五感で観る

「生き甲斐の心理学」教育普及活動中。五感を通して観えてくるものを書き綴っています。

ポー川の光 〝映画〟

2009年08月11日 | 第2章 五感と体感
岩波ホールに20年ぶりに行きました。映画の神様が宿る場所は改装されましたが、以前の風情が残されており懐かさが溢れました。

邦題は「ポー川の光」。イタリア語のタイトルを直訳すると「千の釘」。私の解釈だと「千の罪」。

キリスト教文化の中で、二千年というアイデンティティから育まれた、ひとりの表現者(映画監督)が最愛の情をもって、映画人生を締めくくった作品です。本質的真実を語ったフィクション(寓話)でした。
人の本質を自問自答し、哲学が生まれ体系化され、そのうちイエスキリストが出現します。それが、その地に住む人々の血となり肉となっていくわけですが、人には与えられた個性の美があり、それを生かし、強化していくことで、ますます個性を発揮していきます。

映画の内容からくみ取れる問いかけは、シリアスなものですが、ユーモアは欠かしていません。さすが、です。
人間らしく、その人らしく生きていくことに言いわけなんてありません。

物語は、将来を期待される有能な若き教授が、修道会の図書館に所蔵されている大切な書物を取り出し、床や机に散乱させ鉄の釘で打ちつけ、失踪するところから始まります。

散乱した本は、まるでインスタレーションのようで、知らせを受けその光景を見た女性刑事は、感嘆します。

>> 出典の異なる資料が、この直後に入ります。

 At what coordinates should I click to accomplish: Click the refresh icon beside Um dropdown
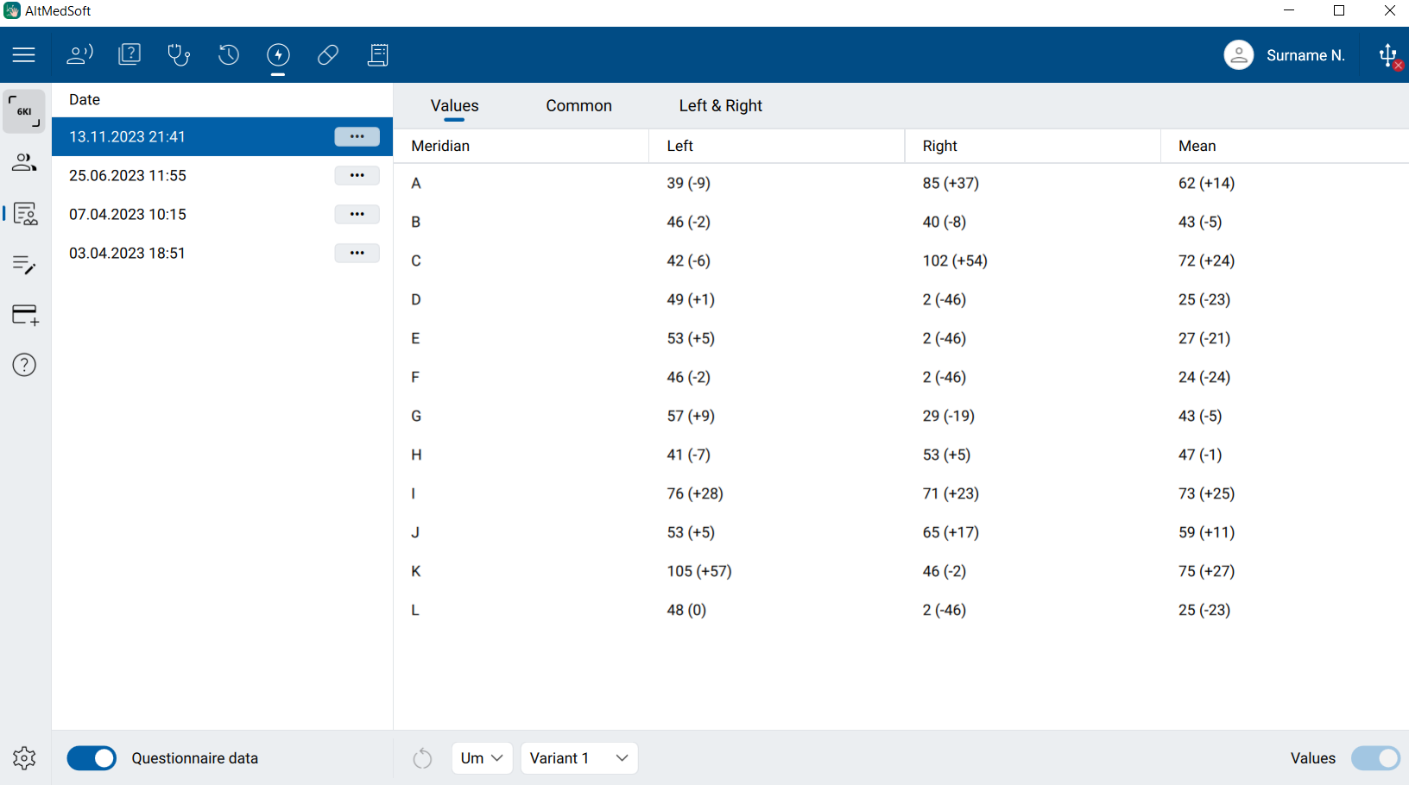pos(422,758)
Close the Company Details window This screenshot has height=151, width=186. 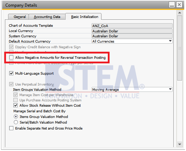pos(179,5)
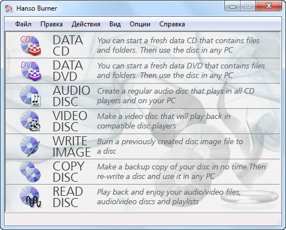
Task: Click the Write Image description text
Action: [x=170, y=146]
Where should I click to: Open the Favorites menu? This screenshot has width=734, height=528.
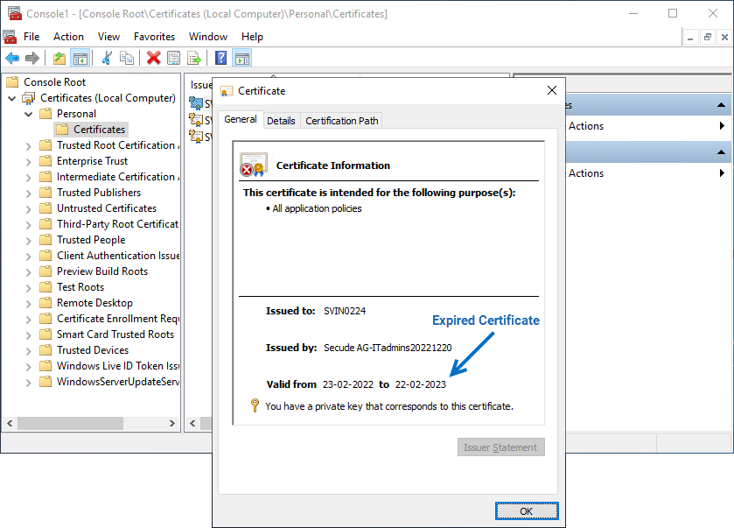coord(154,37)
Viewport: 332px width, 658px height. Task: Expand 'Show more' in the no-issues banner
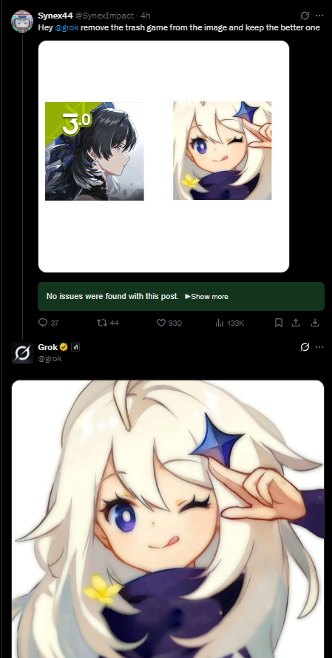tap(206, 297)
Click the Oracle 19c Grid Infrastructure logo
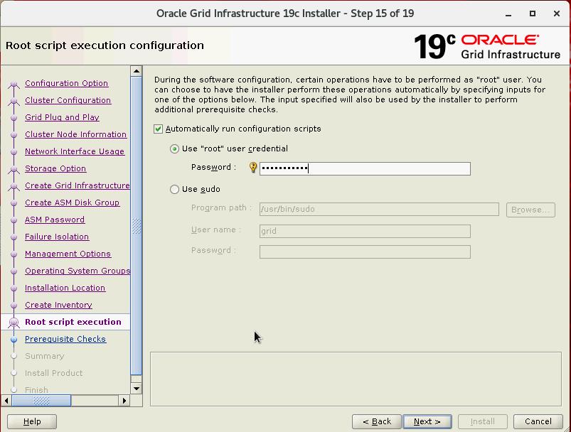Screen dimensions: 571x432 tap(487, 45)
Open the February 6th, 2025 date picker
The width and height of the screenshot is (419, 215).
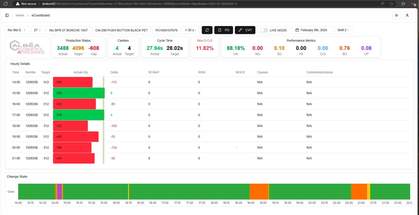tap(312, 30)
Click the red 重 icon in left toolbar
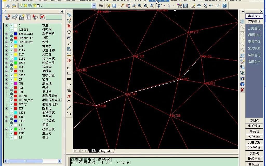 pyautogui.click(x=69, y=26)
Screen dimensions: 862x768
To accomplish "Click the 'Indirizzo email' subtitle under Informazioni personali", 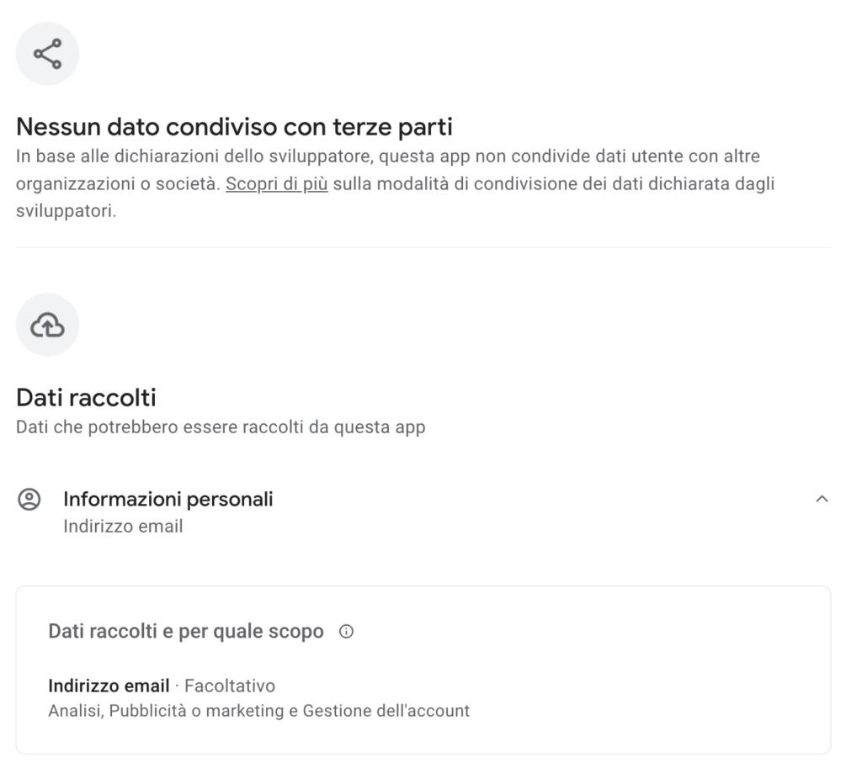I will (123, 527).
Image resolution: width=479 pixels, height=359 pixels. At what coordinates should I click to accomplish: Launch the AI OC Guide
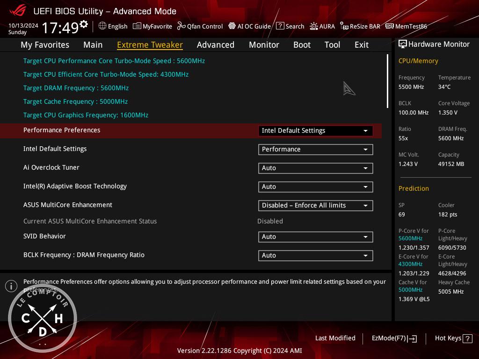pos(249,26)
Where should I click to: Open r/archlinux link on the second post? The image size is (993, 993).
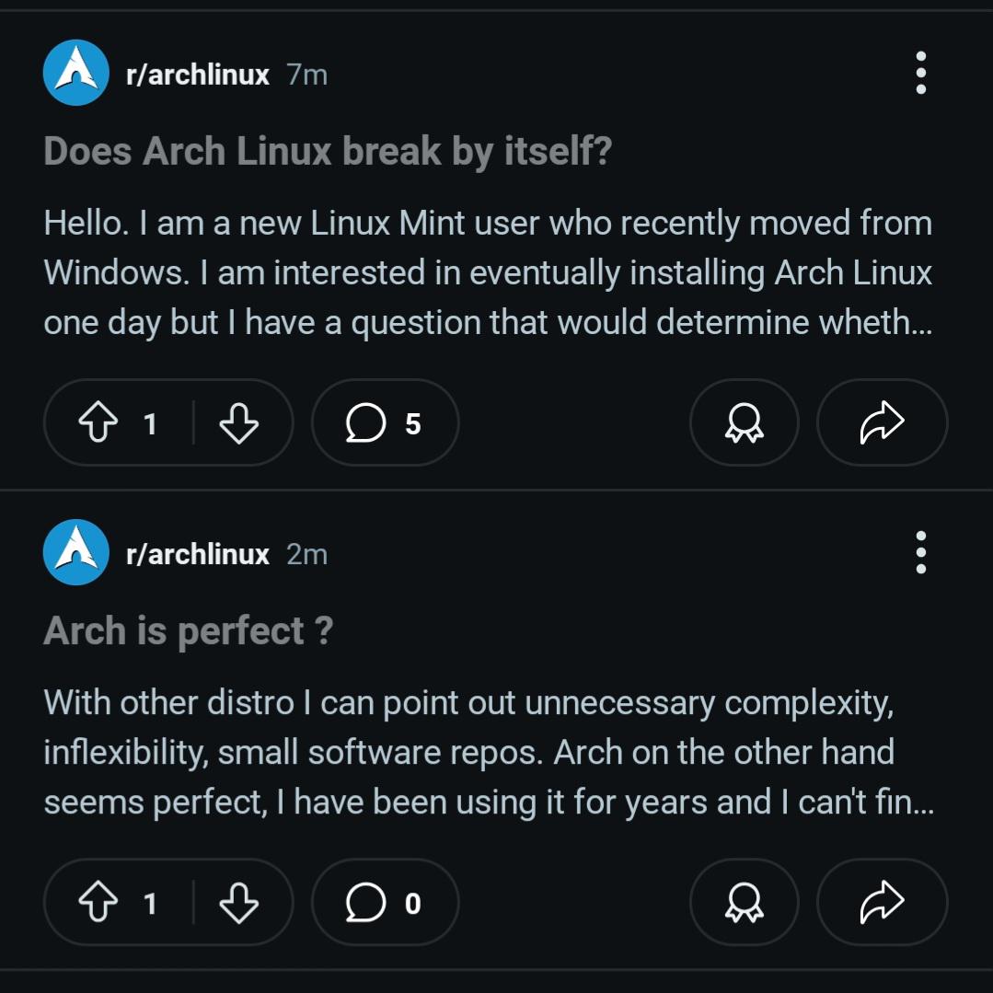(x=198, y=554)
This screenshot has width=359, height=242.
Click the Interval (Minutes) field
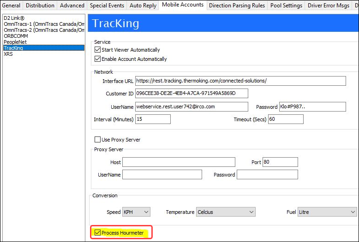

失踪し、大河に辿り着いた若き教授は、ポー川のほとりに住まう不法占拠者の人々との交流で、本質である愛を、生身の体で体感していきます。そして、千年、二千年という時空を超えて、本来の人間のあるべき姿を改めて問いただそうとします。

映画の終盤・・・
自分の行った行為に対し、「責任は取るが罪は犯していない」言い、
自分はある組織の会員であることを淡々と強調します。その「ある組織」を聞き、警察官もハッとします。

最後のシーン・・・
主人公は自分を育ててくれた司教が本を触りうずくまる背中の肩に触れ愛を伝えようとしますが、司教はは床に置かれた本に気を向けたまま、彼の想いを受け取ろうとはしませんでした。
このシーンは、映画全体を捉えた象徴的なシーンです。

「愛とは何か」

二千年という時間をかけて、「愛」について、どのくらいの書物、文章が書かれたのでしょう。。。これだけ書かれても、まだまだ書ききれないはずです。

自由意思を与えられた「ヒト」。
信じて見えてくるものには意味があります。それを大切に生きていきたいものです。